EXERCISE BRIEF – Please give back only the lines below from the one containing "Previous (14, 346)" to the one containing "Speciale Vacanza Benessere (609, 1247)", each repeated word for word, both ends included.

DATA SECTION –

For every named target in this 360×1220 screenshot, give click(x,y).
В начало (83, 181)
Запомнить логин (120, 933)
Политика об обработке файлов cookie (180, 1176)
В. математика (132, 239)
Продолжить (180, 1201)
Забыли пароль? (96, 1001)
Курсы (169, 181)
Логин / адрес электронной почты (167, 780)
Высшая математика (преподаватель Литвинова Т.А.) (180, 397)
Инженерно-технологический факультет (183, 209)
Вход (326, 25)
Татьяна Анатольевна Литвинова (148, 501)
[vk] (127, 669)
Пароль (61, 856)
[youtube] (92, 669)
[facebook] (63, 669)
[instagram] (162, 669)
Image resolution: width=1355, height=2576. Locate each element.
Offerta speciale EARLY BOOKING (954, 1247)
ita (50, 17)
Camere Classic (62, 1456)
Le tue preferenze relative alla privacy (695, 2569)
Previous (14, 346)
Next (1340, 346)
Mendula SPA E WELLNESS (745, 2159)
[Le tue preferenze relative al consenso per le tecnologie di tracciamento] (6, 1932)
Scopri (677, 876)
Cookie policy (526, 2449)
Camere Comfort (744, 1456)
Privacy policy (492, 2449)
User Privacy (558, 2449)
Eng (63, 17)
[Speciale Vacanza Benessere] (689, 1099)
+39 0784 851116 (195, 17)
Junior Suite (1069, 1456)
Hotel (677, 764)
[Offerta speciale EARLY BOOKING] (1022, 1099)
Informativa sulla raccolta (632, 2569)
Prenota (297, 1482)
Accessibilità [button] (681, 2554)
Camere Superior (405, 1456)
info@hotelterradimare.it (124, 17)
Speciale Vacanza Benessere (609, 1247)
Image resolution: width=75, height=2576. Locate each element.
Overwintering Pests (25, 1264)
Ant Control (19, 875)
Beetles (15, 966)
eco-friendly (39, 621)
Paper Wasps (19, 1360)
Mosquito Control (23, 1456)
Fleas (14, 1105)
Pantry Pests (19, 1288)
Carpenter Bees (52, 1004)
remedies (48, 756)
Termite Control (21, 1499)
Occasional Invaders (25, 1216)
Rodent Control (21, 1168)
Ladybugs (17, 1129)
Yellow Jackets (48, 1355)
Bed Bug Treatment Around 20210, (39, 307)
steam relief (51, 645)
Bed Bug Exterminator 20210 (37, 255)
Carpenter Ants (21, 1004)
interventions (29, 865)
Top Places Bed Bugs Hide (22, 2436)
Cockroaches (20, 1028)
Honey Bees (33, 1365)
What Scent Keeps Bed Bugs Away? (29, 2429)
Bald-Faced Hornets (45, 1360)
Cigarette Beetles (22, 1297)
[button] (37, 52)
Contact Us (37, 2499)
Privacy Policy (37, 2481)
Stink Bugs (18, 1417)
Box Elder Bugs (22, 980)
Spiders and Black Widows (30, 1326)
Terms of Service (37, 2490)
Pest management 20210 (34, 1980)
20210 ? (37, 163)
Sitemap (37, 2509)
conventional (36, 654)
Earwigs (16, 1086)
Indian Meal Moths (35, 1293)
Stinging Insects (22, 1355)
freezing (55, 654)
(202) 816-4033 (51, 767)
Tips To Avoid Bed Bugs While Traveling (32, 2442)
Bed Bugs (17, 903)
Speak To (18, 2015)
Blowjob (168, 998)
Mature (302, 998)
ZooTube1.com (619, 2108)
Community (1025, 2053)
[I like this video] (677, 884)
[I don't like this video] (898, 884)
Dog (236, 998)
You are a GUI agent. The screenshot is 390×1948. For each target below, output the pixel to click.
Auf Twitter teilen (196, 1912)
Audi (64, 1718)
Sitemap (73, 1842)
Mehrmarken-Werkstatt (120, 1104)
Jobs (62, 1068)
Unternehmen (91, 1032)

ANSWER TO THIS EXERCISE –
Previous (14, 346)
Next (1340, 346)
Mendula SPA E WELLNESS (745, 2159)
[Le tue preferenze relative al consenso per le tecnologie di tracciamento] (6, 1932)
Scopri (677, 876)
Cookie policy (526, 2449)
Camere Comfort (744, 1456)
Privacy policy (492, 2449)
User Privacy (558, 2449)
Eng (63, 17)
[Speciale Vacanza Benessere] (689, 1099)
+39 0784 851116 (195, 17)
Junior Suite (1069, 1456)
Hotel (677, 764)
[Offerta speciale EARLY BOOKING] (1022, 1099)
Informativa sulla raccolta (632, 2569)
Prenota (297, 1482)
Accessibilità [button] (681, 2554)
Camere Superior (405, 1456)
info@hotelterradimare.it (124, 17)
Speciale Vacanza Benessere (609, 1247)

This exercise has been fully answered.